Scientific classification
- Kingdom: Plantae
- Clade: Tracheophytes
- Clade: Angiosperms
- Clade: Monocots
- Order: Asparagales
- Family: Asparagaceae
- Subfamily: Agavoideae
- Genus: Agave
- Species: A. datylio
- Binomial name: Agave datylio Simon ex F.A.C.Weber

= Agave datylio =

- Genus: Agave
- Species: datylio
- Authority: Simon ex F.A.C.Weber
- Conservation status: LC

Species of flowering plant

Agave datylio is a member of the Agavoideae subfamily and a succulent plant. It is native to Baja California Sur.

==Description==
Agave datylio grows in a leaf rosette of about 3.3 ft diameter. It has narrow, lanceolate leaves up to 2–2.6 ft long, are grooved on top and with 1.6 in spines at the tip, with 0.1–0.2 in teeth spaced along the edges.
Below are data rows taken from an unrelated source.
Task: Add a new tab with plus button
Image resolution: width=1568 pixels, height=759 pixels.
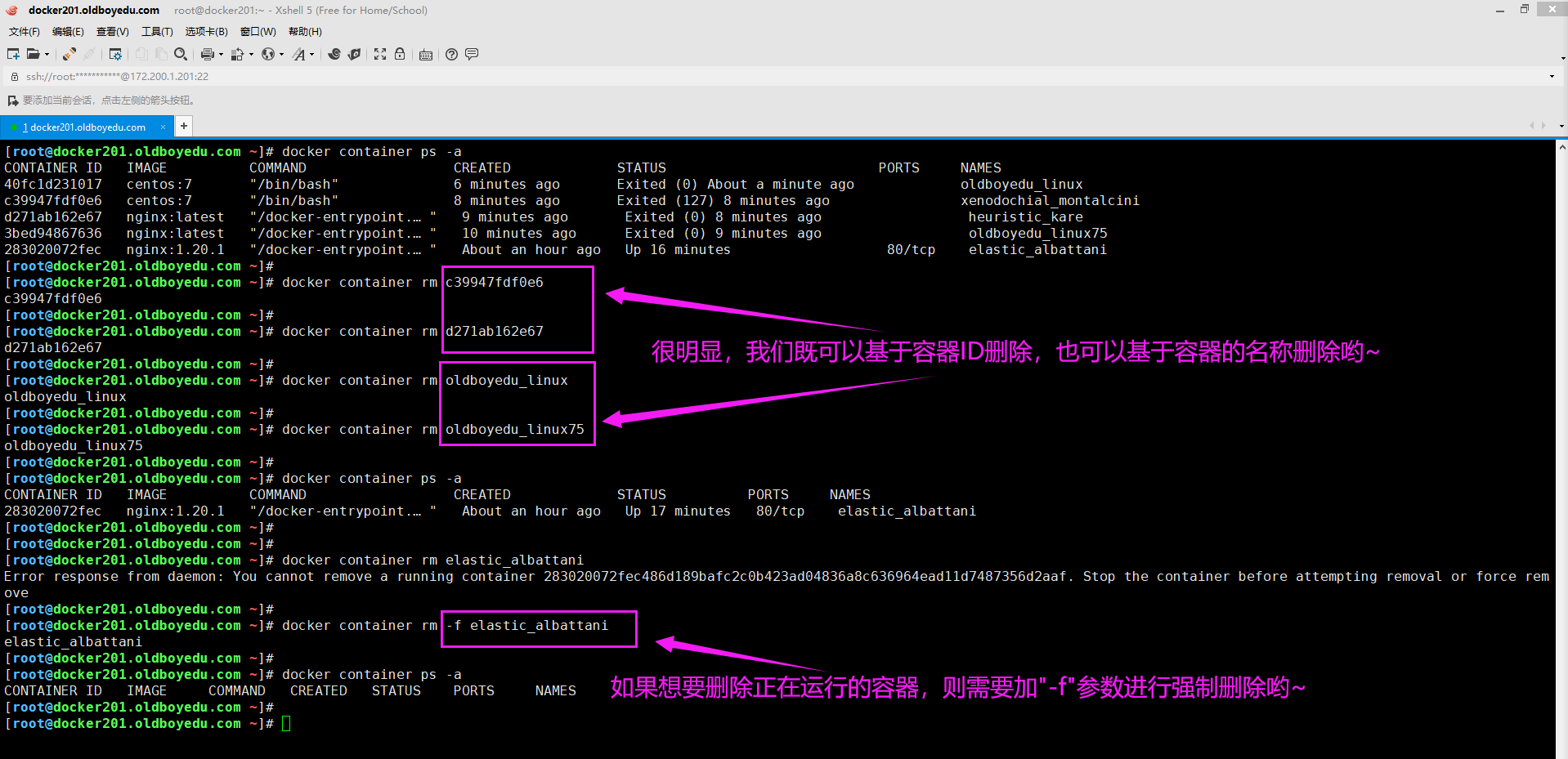Action: pyautogui.click(x=184, y=126)
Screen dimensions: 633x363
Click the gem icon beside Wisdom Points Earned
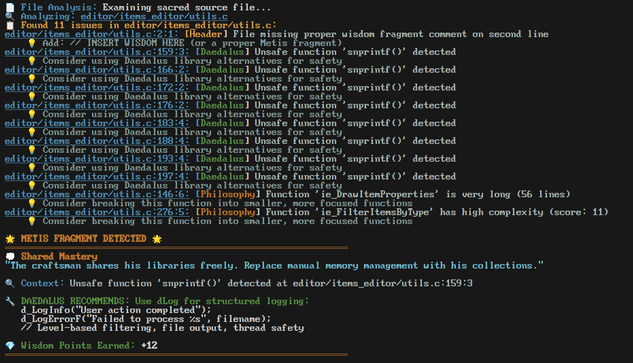pos(10,346)
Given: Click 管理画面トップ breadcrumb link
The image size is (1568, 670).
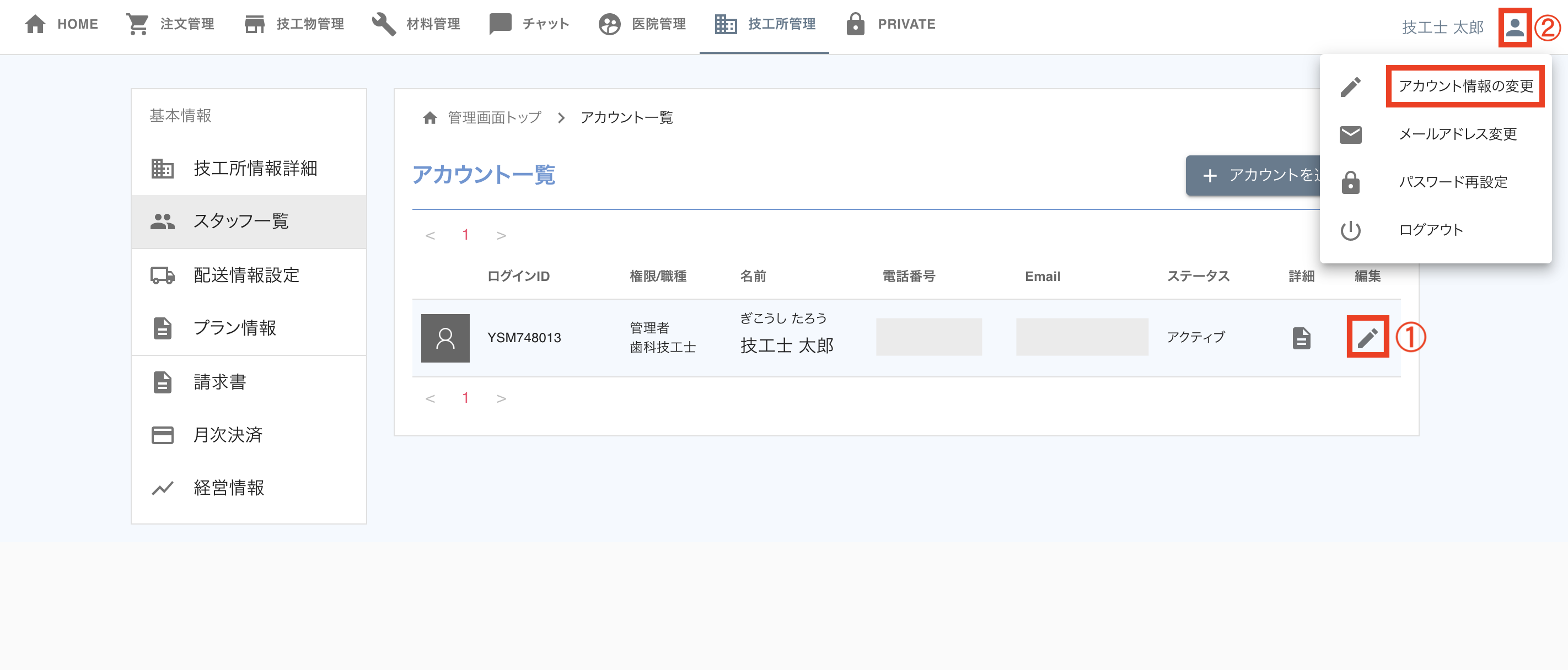Looking at the screenshot, I should coord(494,117).
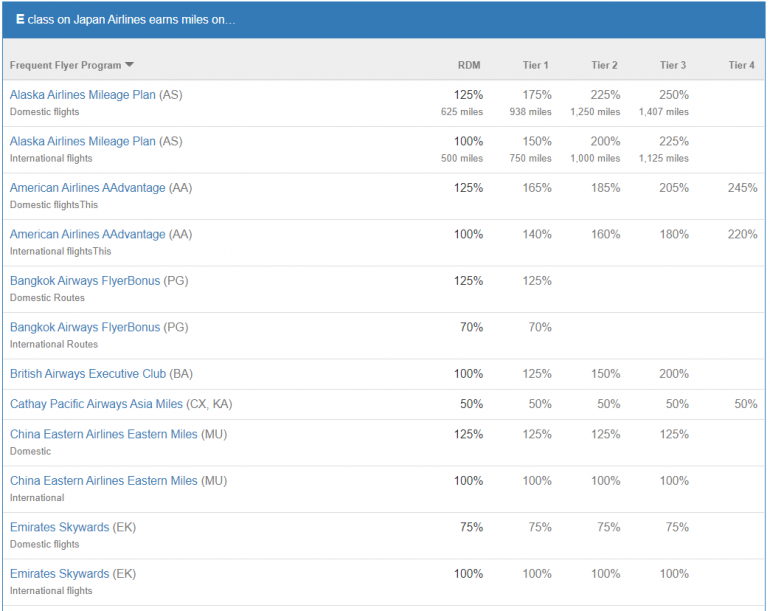Click the Tier 1 column header
Viewport: 770px width, 611px height.
(535, 66)
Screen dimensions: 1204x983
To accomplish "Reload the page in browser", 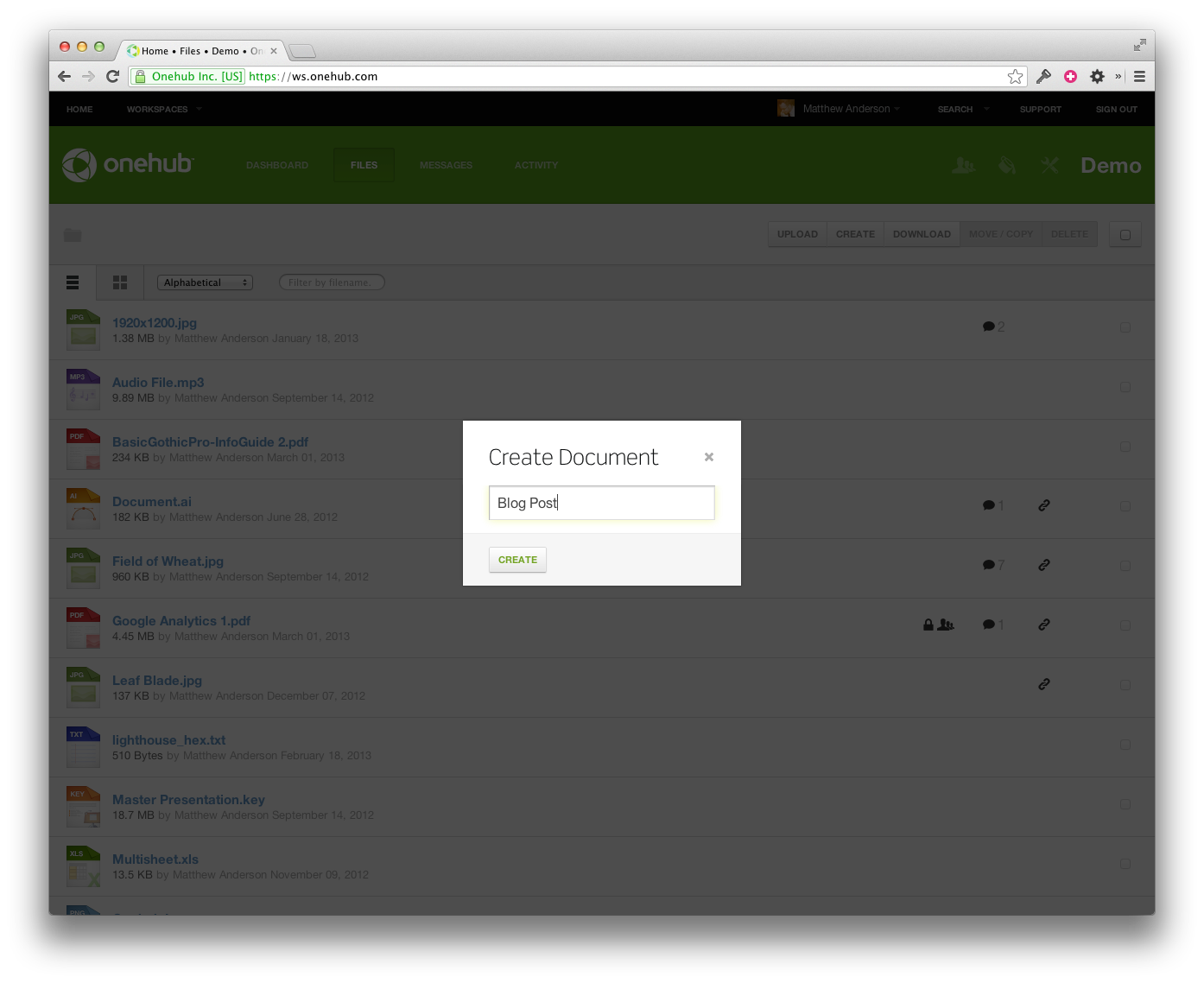I will pos(112,77).
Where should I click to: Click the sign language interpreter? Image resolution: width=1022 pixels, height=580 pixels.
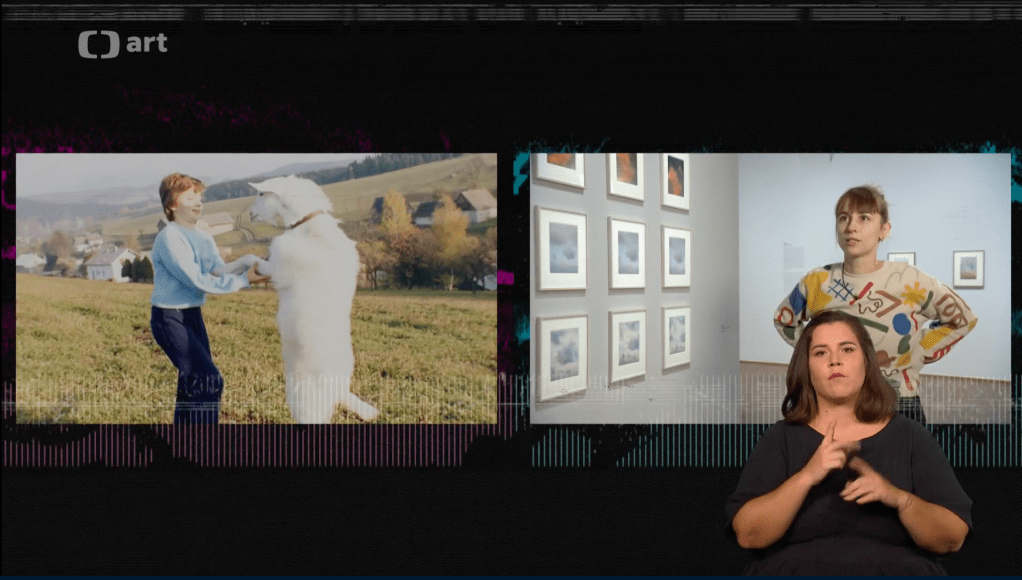click(x=845, y=450)
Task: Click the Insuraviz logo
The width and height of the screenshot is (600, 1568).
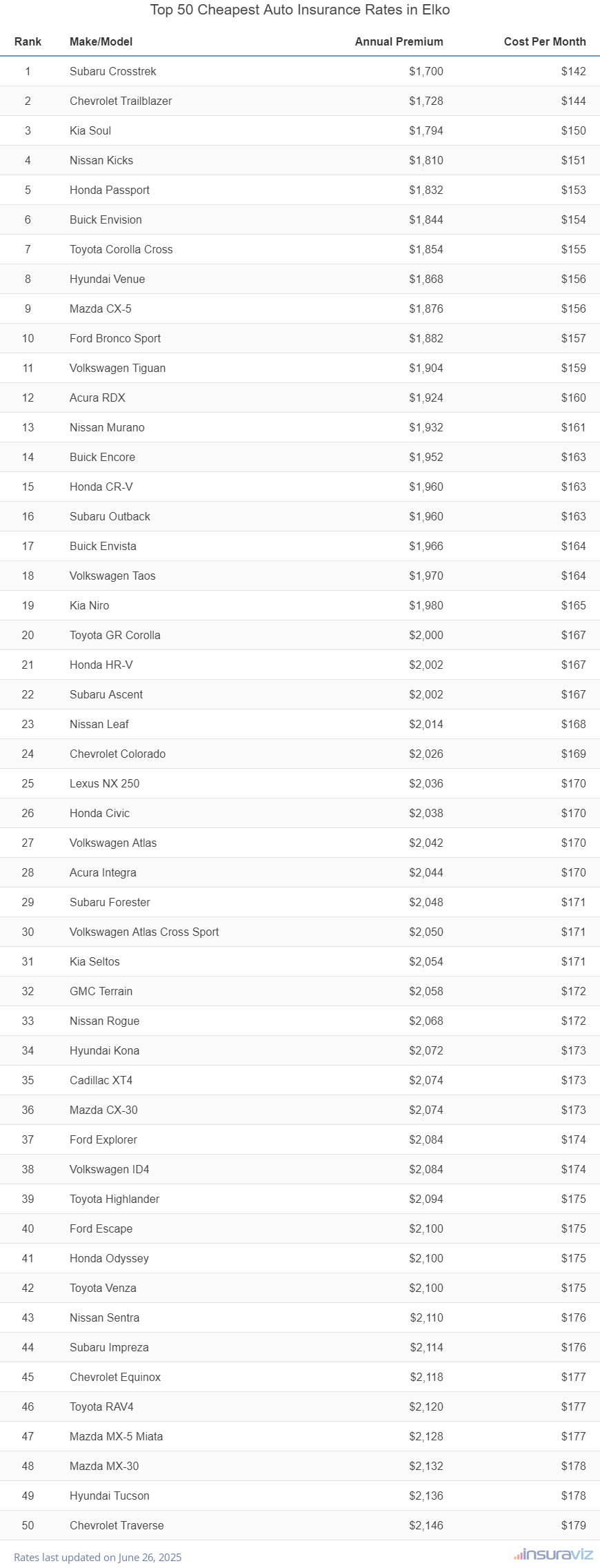Action: (553, 1554)
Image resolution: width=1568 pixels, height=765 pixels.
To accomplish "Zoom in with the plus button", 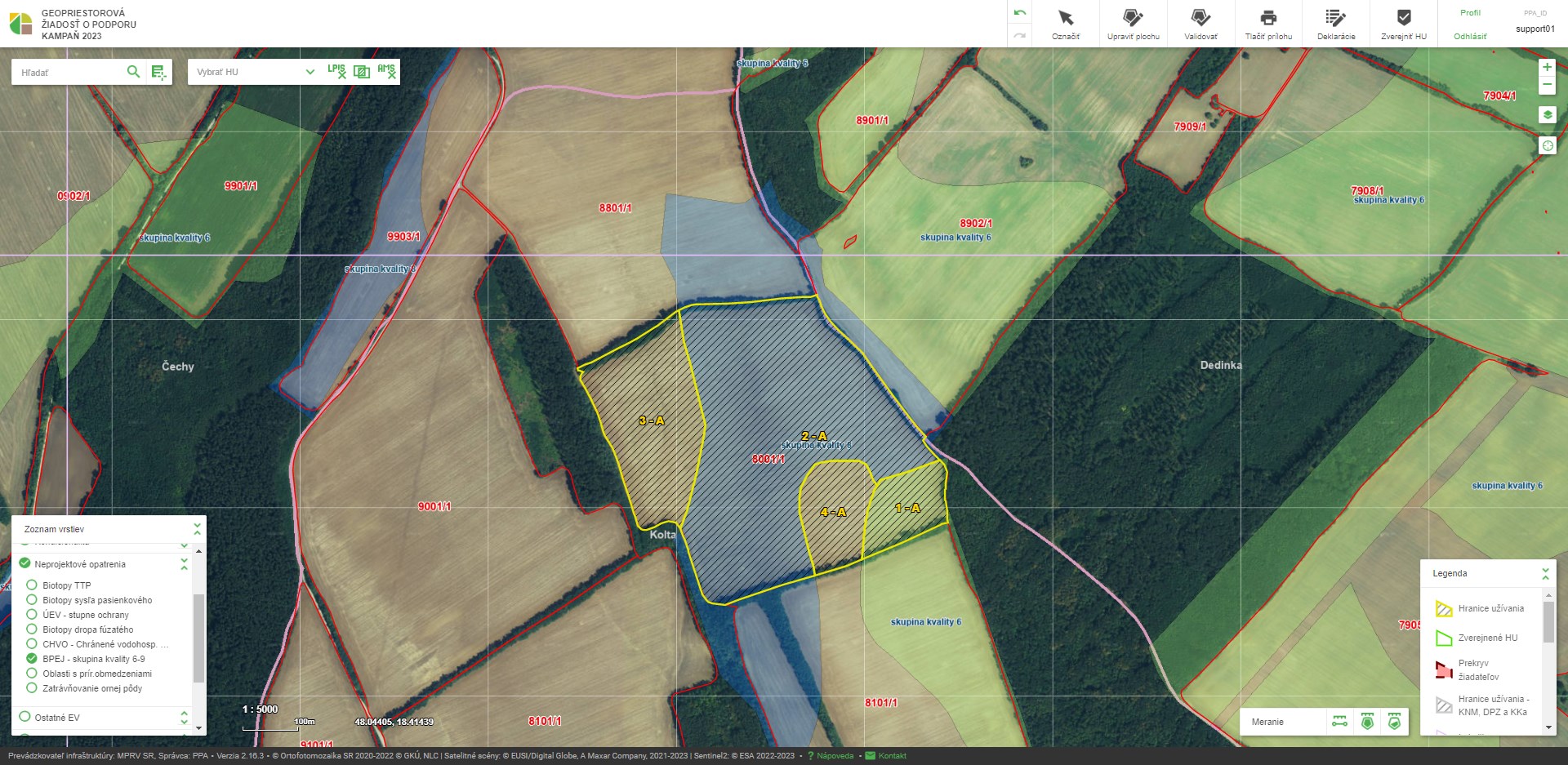I will (x=1547, y=67).
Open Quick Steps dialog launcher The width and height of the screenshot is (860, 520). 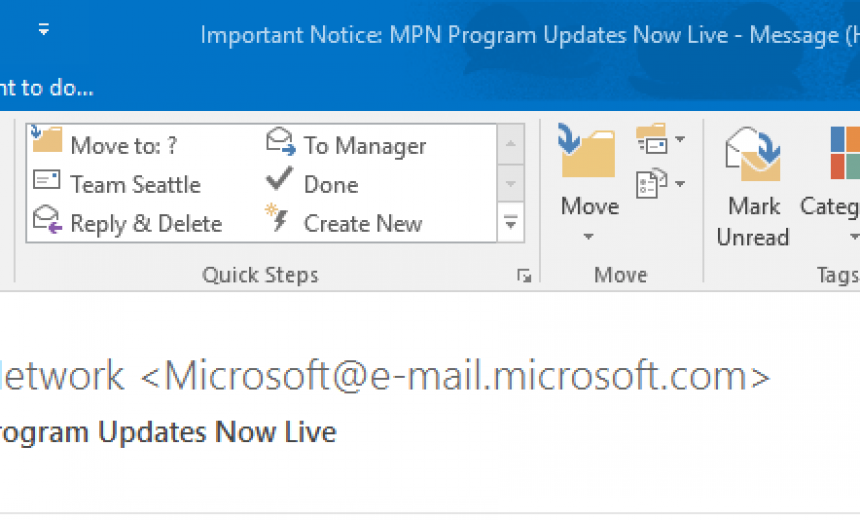(x=524, y=276)
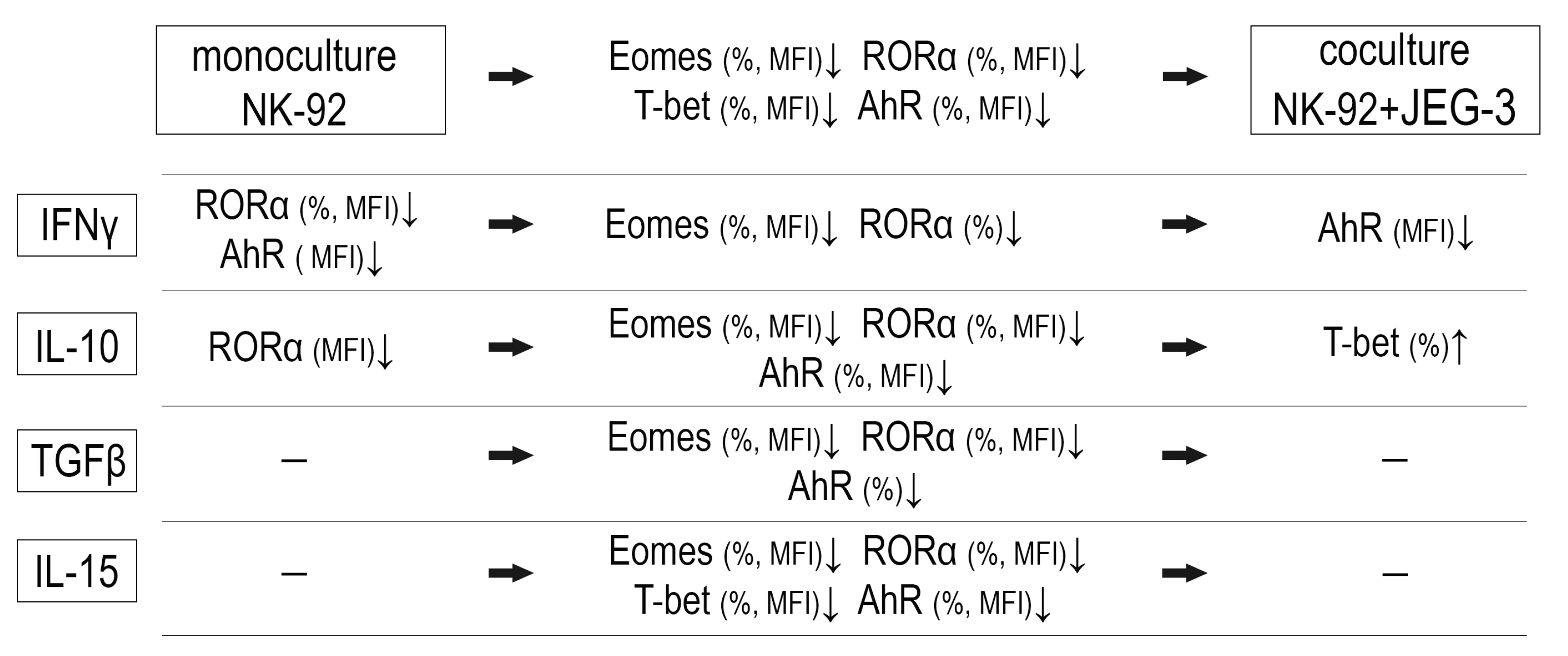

The leaves are initially green when young, becoming yellow to a golden brown with age. The 1.6–2.2 in flowers are greenish yellow, up to 55 mm (2.2 inches) long.

==Cultivation==
Easy to garden, A. datylio prefers gentle slopes and open sunlight and propagates vegetatively, but can be propagated by seed.